Toro Energy, which is out to construct the first ever uranium mine in Western Australia, has delayed to the back burner the financing negotiations over the proposed mine project in Wiluna pending the approval and release of the federal government's environmental decision.

During the its annual meeting in Adelaide on Wednesday, the company said it has suspended pushing further financing negotiations on the project until Tony Burke, federal environment minister, stamps his approval on the uranium mine project in Wiluna town in the northern Goldfields.

The company expects Mr Burke to release his decision on the mine project by the end of the year.

"We anticipate it will take longer to secure a financing arrangement and hence it will take longer to make that investment decision in late 2013, and correspondingly the first sales will be in 2015," Greg Hall, Toro Energy managing director, told AAP after the company's annual general meeting.

Interest on WA's first uranium mine project got into the limelight when environmentalists argued the Environment Protection Authority (EPA) erred when it supported and approved Toro Energy's plans to push through with the construction and development of the open pit type uranium mine, especially since the miner has yet to provide a safe and reliable track record in uranium mine construction, development and maintenance.
+---+
Work item A:
Output the passage of the article on Toro Energy's uranium mine plans, starting at "Interest on WA's" and ending at "development and maintenance.", copied word for word.
Work item B:
Decide whether each of the following statements agrees with the article on Toro Energy's uranium mine plans, answering yes or no and quoting the words of the article that settle it: (i) Toro Energy expects the federal environment minister to release his decision by the end of the year. (ii) Greg Hall said the first sales would be in 2014. (iii) The proposed mine in Wiluna is an underground mine.
Work item C:
Take the article on Toro Energy's uranium mine plans further, writing on from its final sentence.
+---+
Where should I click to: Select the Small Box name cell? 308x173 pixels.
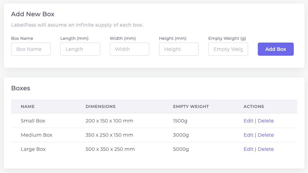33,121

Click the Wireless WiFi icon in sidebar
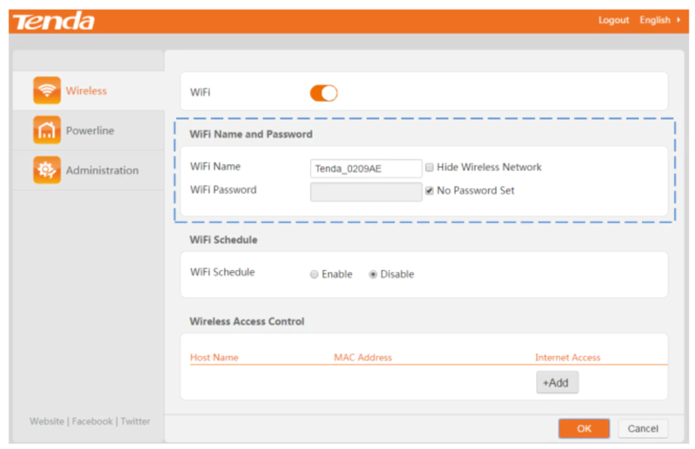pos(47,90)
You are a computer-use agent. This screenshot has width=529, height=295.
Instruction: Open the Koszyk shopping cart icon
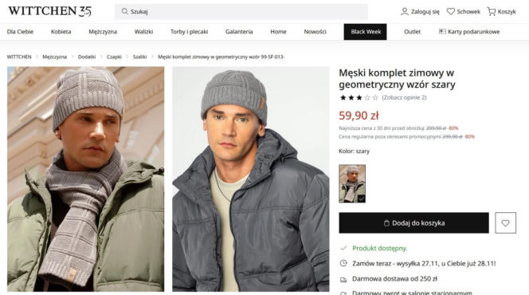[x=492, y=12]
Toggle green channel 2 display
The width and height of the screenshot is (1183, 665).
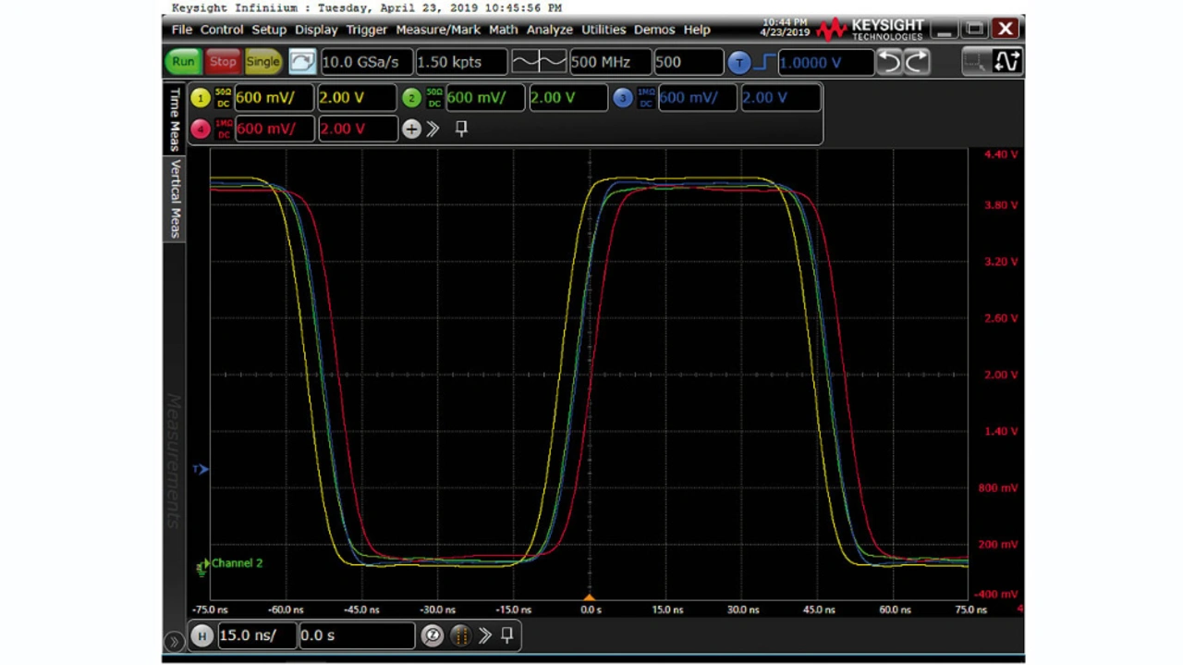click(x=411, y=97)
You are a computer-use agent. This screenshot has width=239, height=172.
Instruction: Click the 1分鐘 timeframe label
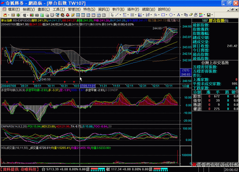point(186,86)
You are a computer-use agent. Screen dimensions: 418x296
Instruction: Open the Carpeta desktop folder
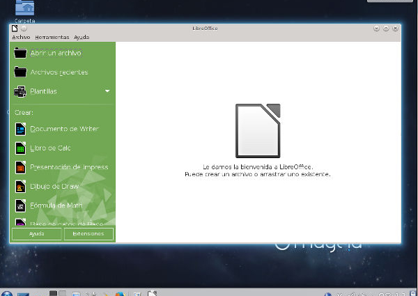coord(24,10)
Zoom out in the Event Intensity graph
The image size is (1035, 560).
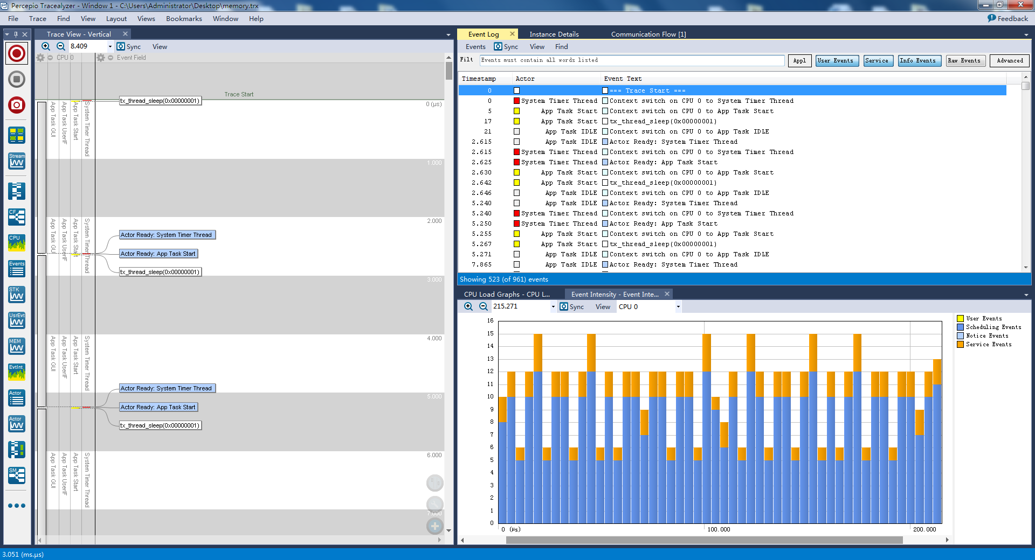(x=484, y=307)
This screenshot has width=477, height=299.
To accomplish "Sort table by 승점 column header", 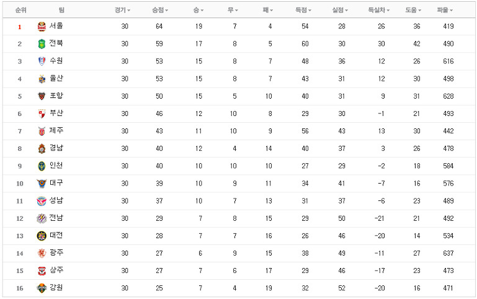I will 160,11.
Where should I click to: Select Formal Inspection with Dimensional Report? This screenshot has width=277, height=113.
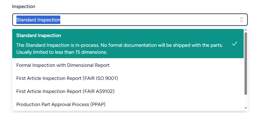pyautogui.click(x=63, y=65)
+---+
Response area A:
Interest on WA's first uranium mine project got into the limelight when environmentalists argued the Environment Protection Authority (EPA) erred when it supported and approved Toro Energy's plans to push through with the construction and development of the open pit type uranium mine, especially since the miner has yet to provide a safe and reliable track record in uranium mine construction, development and maintenance.

Response area B:
(i) Yes: "The company expects Mr Burke to release his decision on the mine project by the end of the year."
(ii) No: "correspondingly the first sales will be in 2015"
(iii) No: "the open pit type uranium mine"

Response area C:
"We do not trust Toro Energy... they have no track record in successfully operating uranium mines," the Conservation Council of Western Australia (CCWA) had earlier said.

Erika Smyth, Toro Energy chairwoman, defended the project underwent a very rigorous three-year environmental assessment, wherein the public was made to comment on the project on four separate opportunities.

"As the first uranium project proponent to reach this stage since the Western Australian government's policy change in late 2008, Toro has received more scrutiny than many much larger projects," Dr Smyth told shareholders.

"We have been treated no differently from a major resource company in the extent to which our proposals have been assessed by government."

Wiluna has two uranium resource deposits and has an expected life span of 14 years.

Toro Energy would process annually 1.3 million tonnes of ore from Wiluna in order to churn out 820 tonnes of uranium oxide concentrate.